● **WHAT IS BEING ASKED**
Among the entries below, retype exactly the lines starting with the one with "Image resolution: width=740" and going on through the one with "Task: Remove star", but not the pictures.

________________

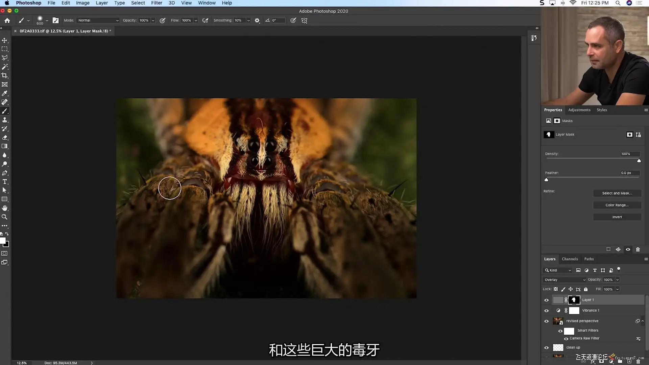Hide the Vibrance 1 layer
The image size is (649, 365).
[547, 311]
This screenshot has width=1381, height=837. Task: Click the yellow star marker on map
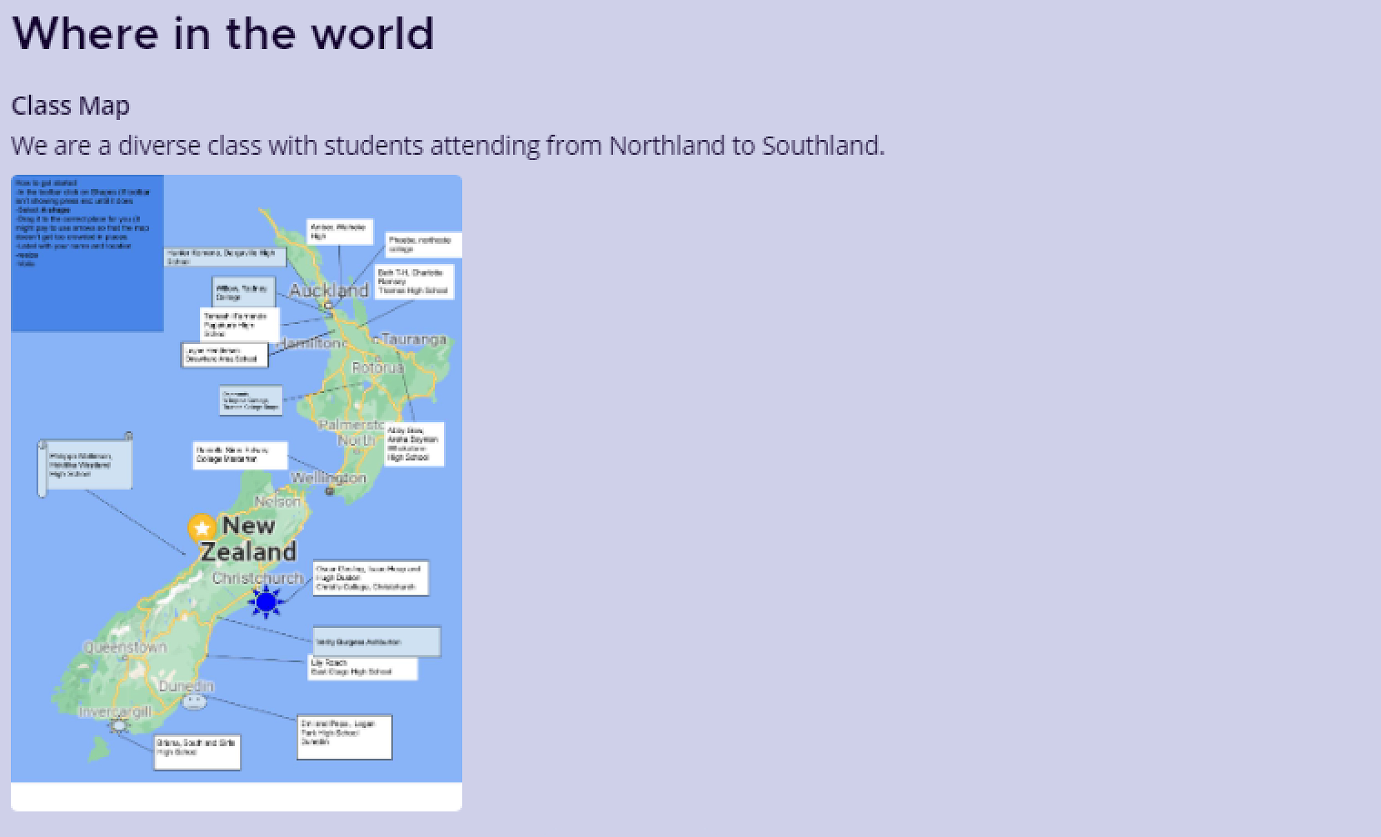click(202, 528)
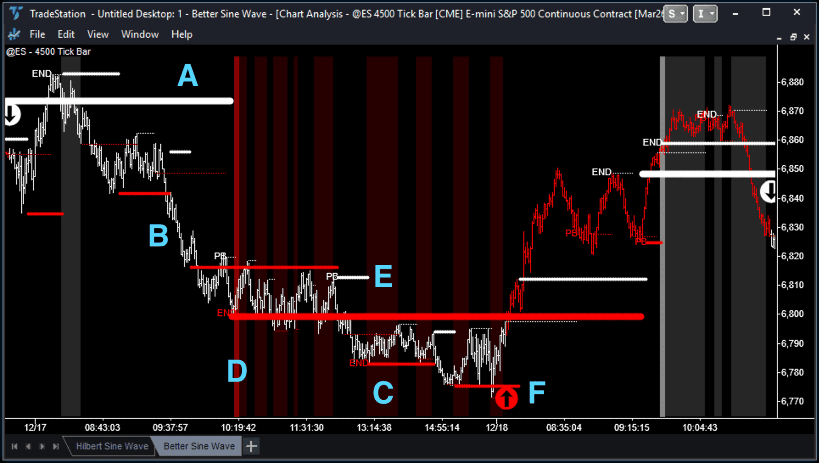Click the white circled down-arrow signal on the right edge
The width and height of the screenshot is (819, 463).
(x=769, y=192)
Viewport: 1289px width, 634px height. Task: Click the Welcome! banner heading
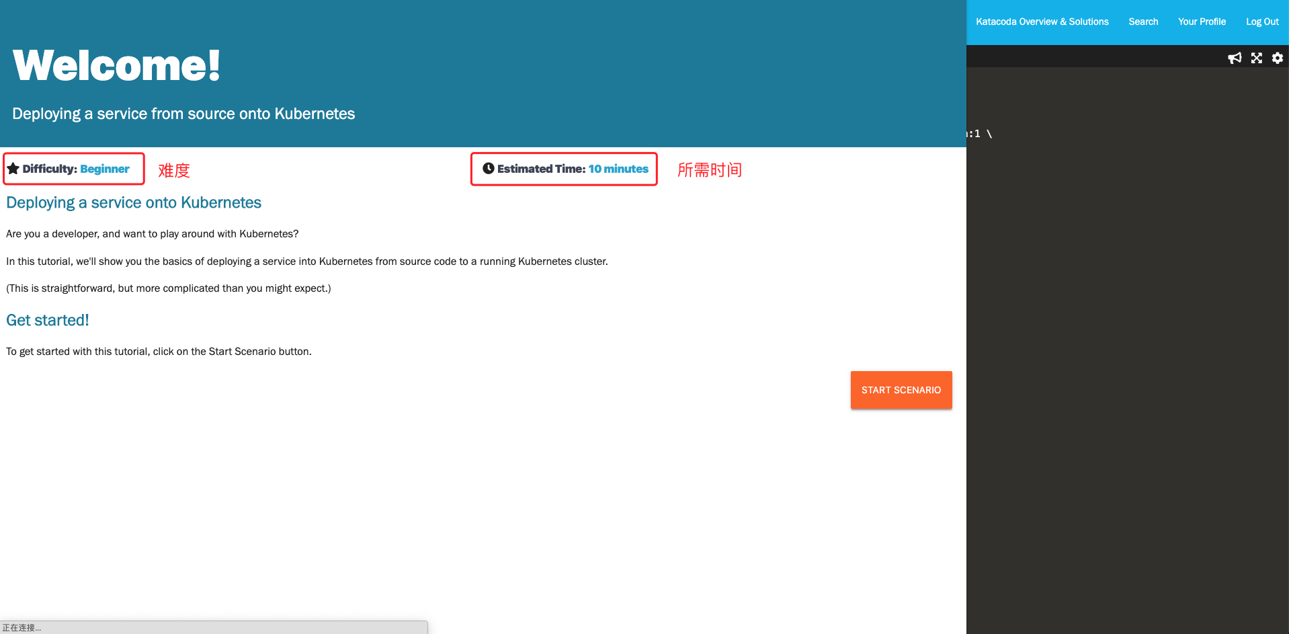pos(116,64)
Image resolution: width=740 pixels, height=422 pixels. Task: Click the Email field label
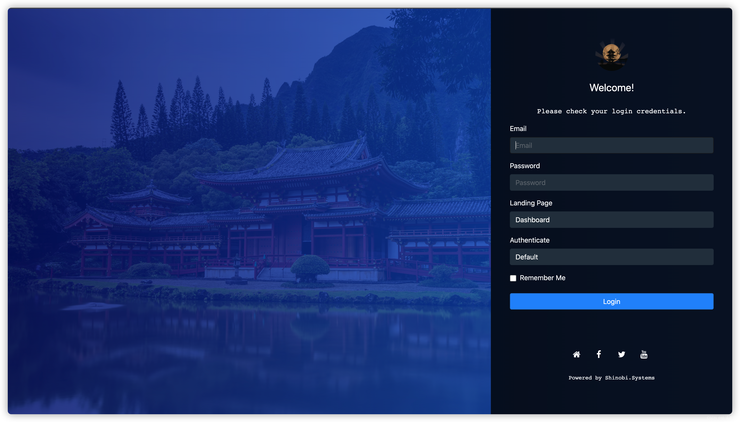[518, 129]
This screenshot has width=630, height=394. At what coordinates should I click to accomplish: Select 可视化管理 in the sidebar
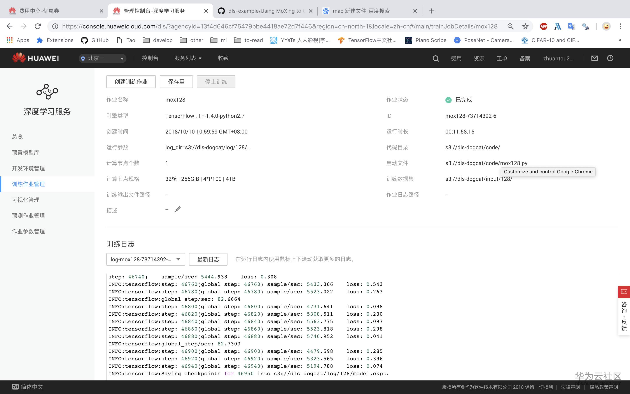[x=26, y=200]
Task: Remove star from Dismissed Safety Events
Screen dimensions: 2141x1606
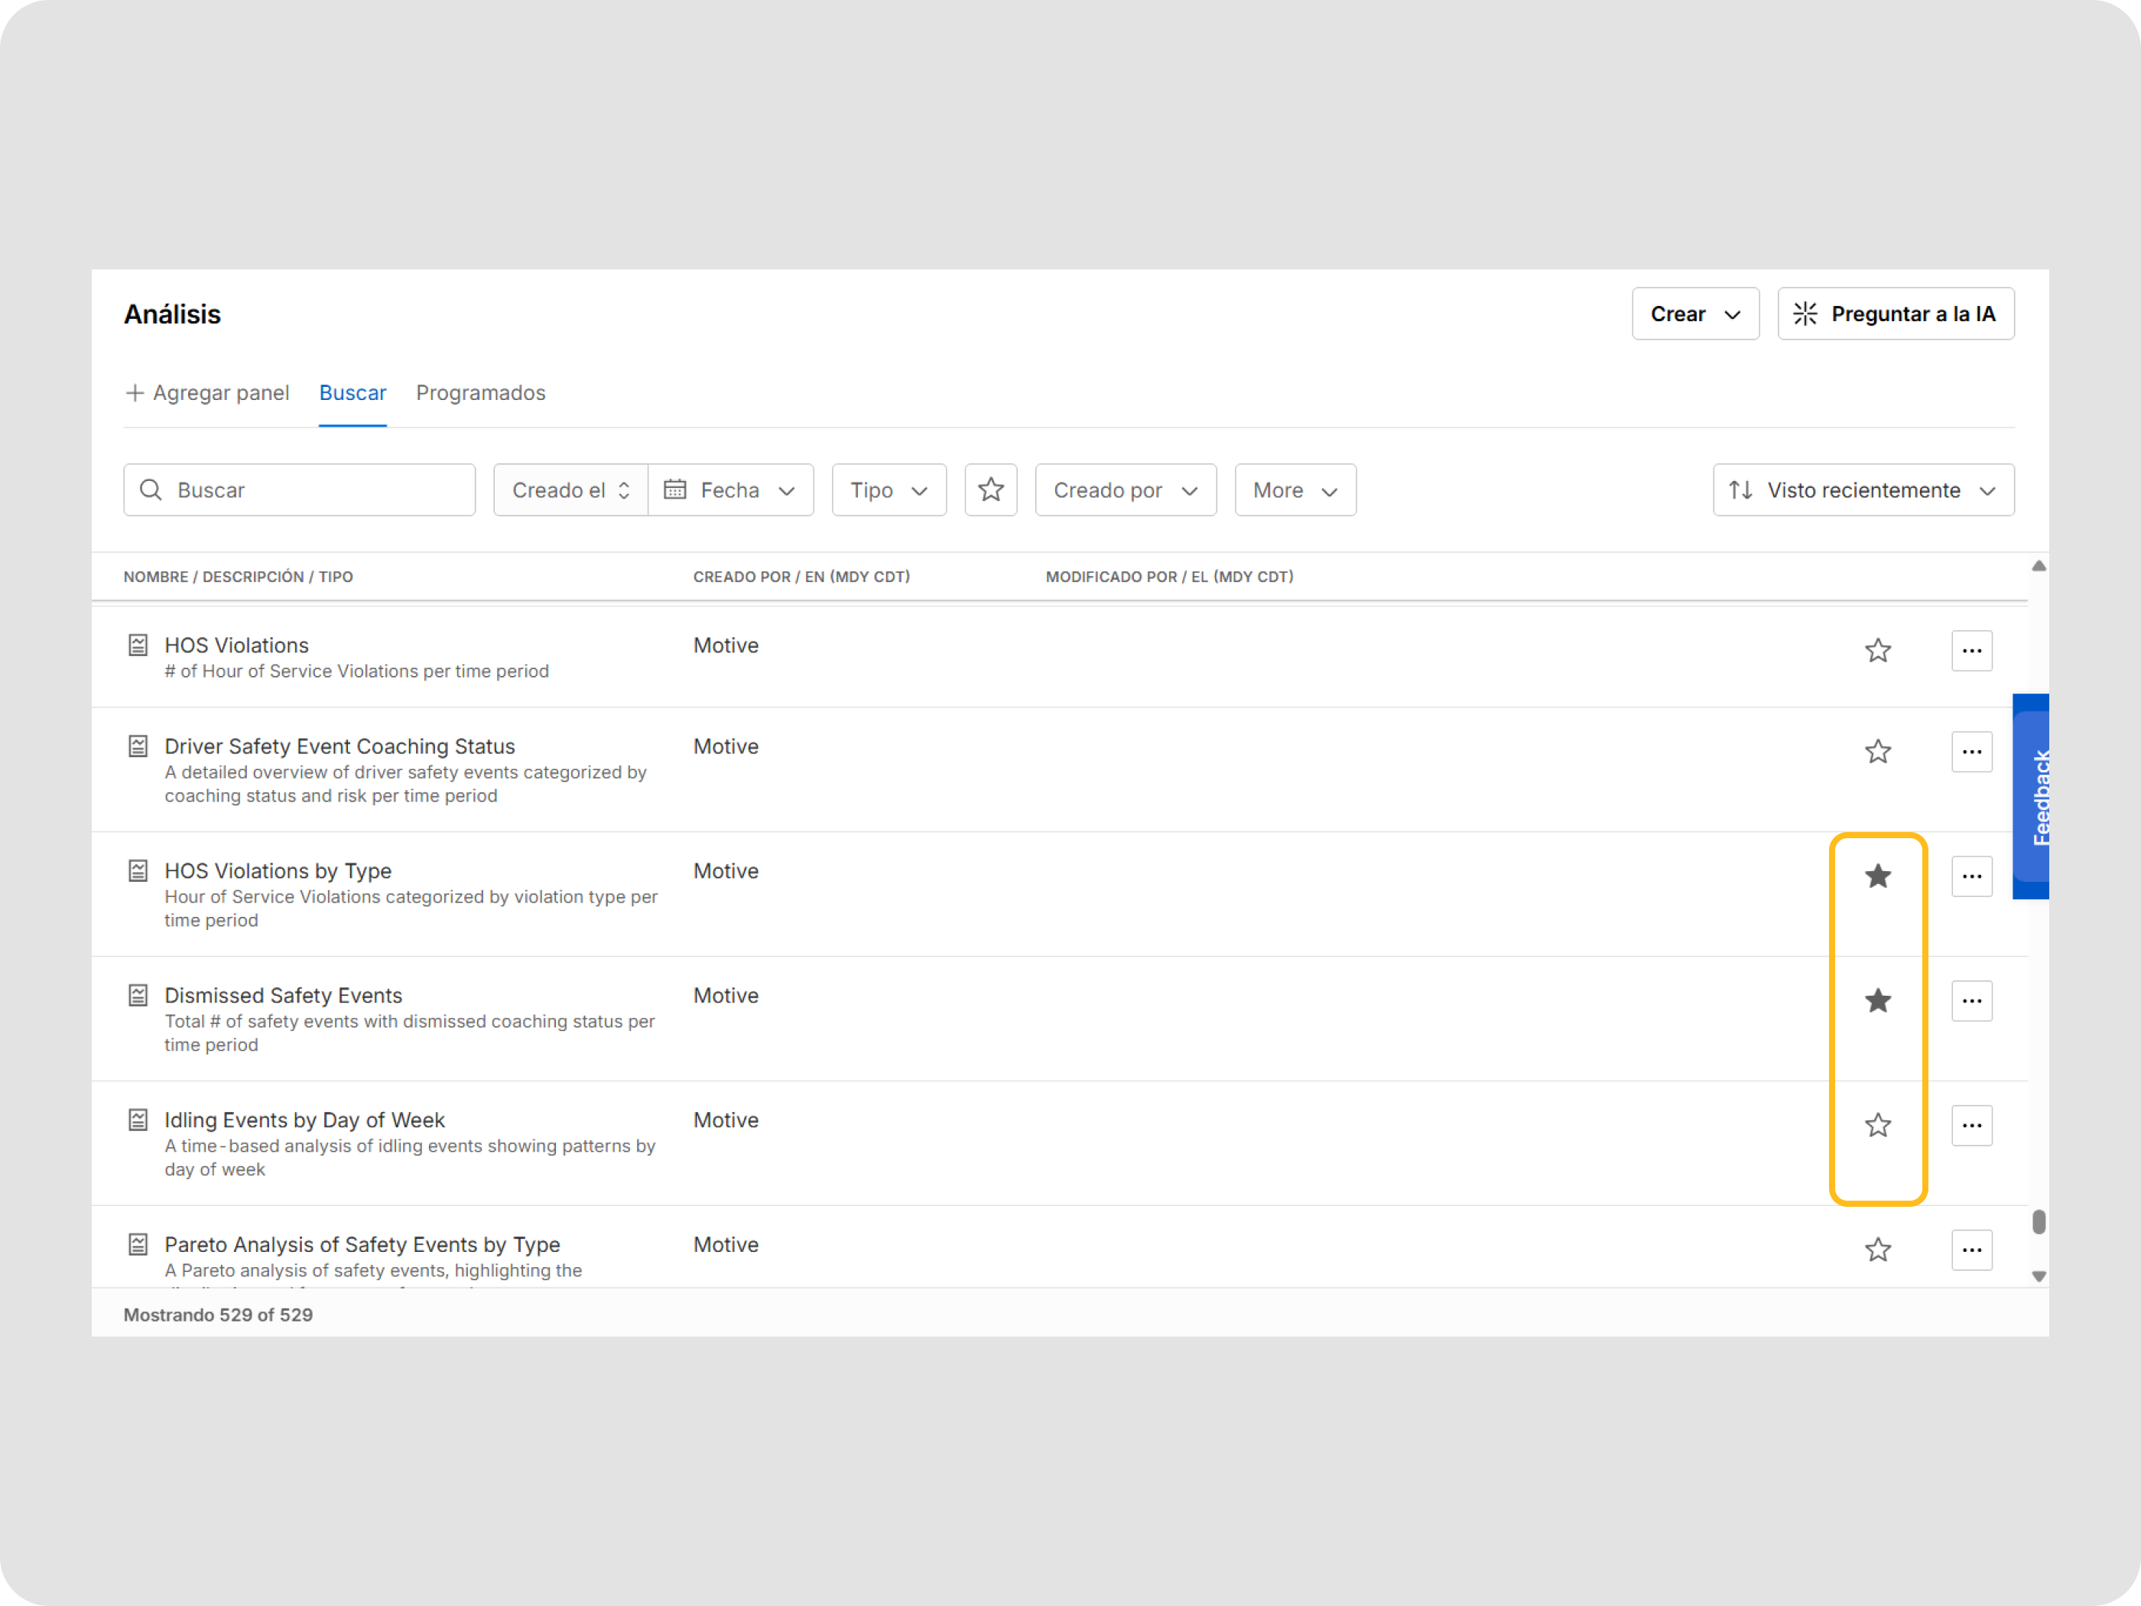Action: click(x=1877, y=1000)
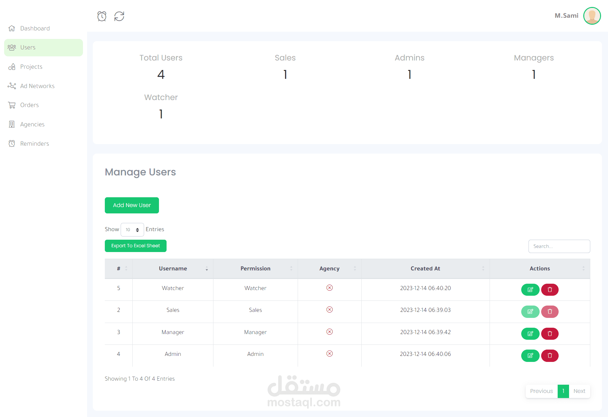
Task: Open the Show entries count dropdown
Action: pos(132,230)
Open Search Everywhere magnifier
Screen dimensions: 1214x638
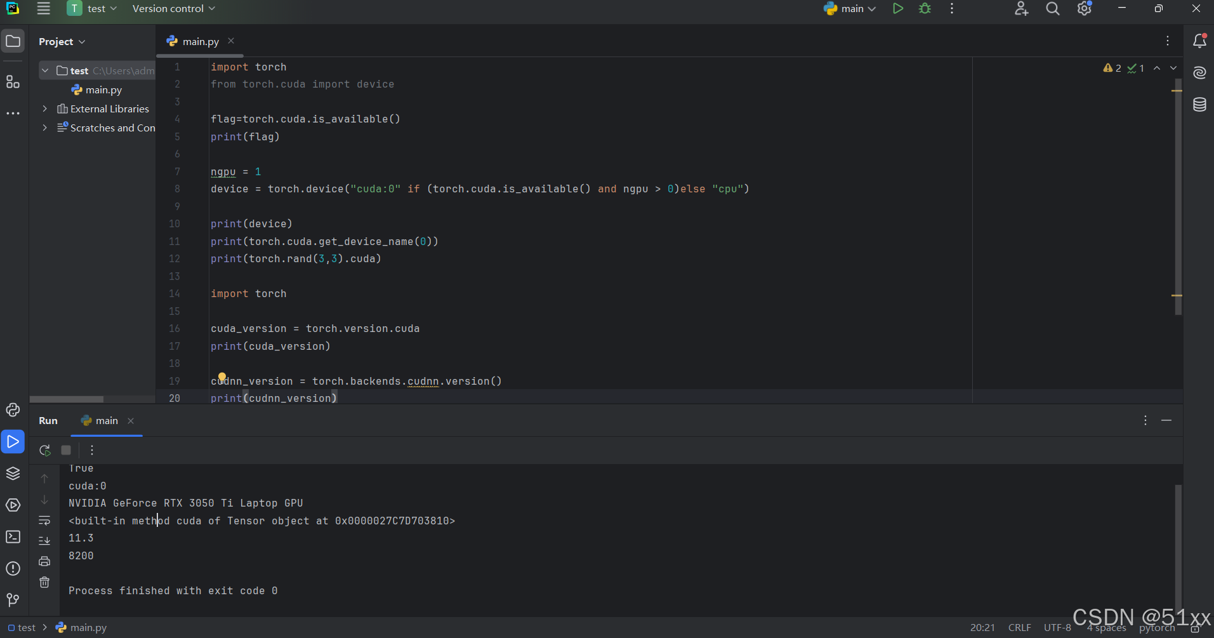click(x=1053, y=8)
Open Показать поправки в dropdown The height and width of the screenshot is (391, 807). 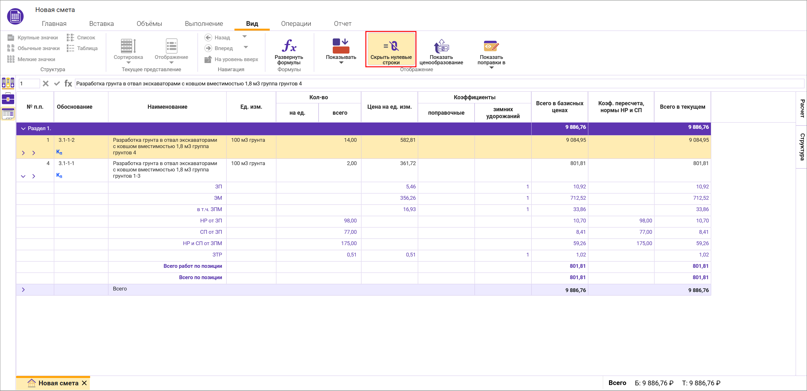[491, 67]
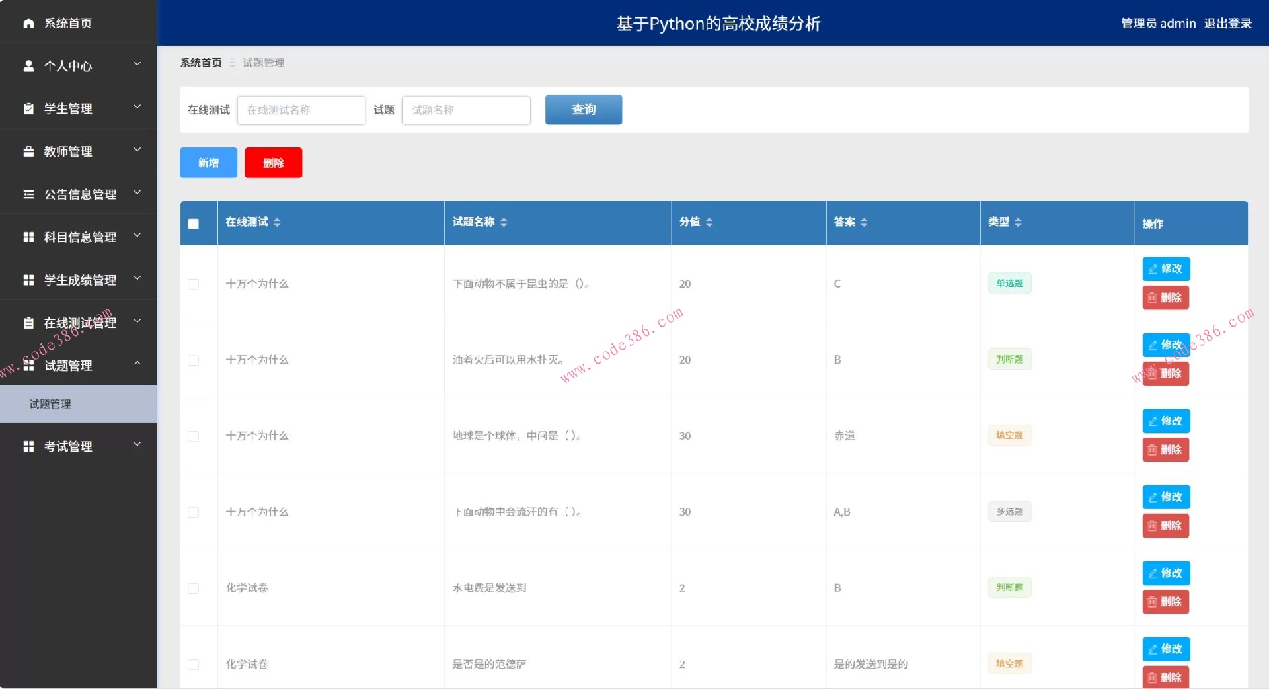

________________

● **TASK OUTPUT**
Image resolution: width=740 pixels, height=422 pixels. Task: Click the Email field label
[518, 129]
This screenshot has width=630, height=394. At what coordinates should I click to accomplish: Select 可视化管理 in the sidebar
[x=26, y=200]
Task: Remove star from Dismissed Safety Events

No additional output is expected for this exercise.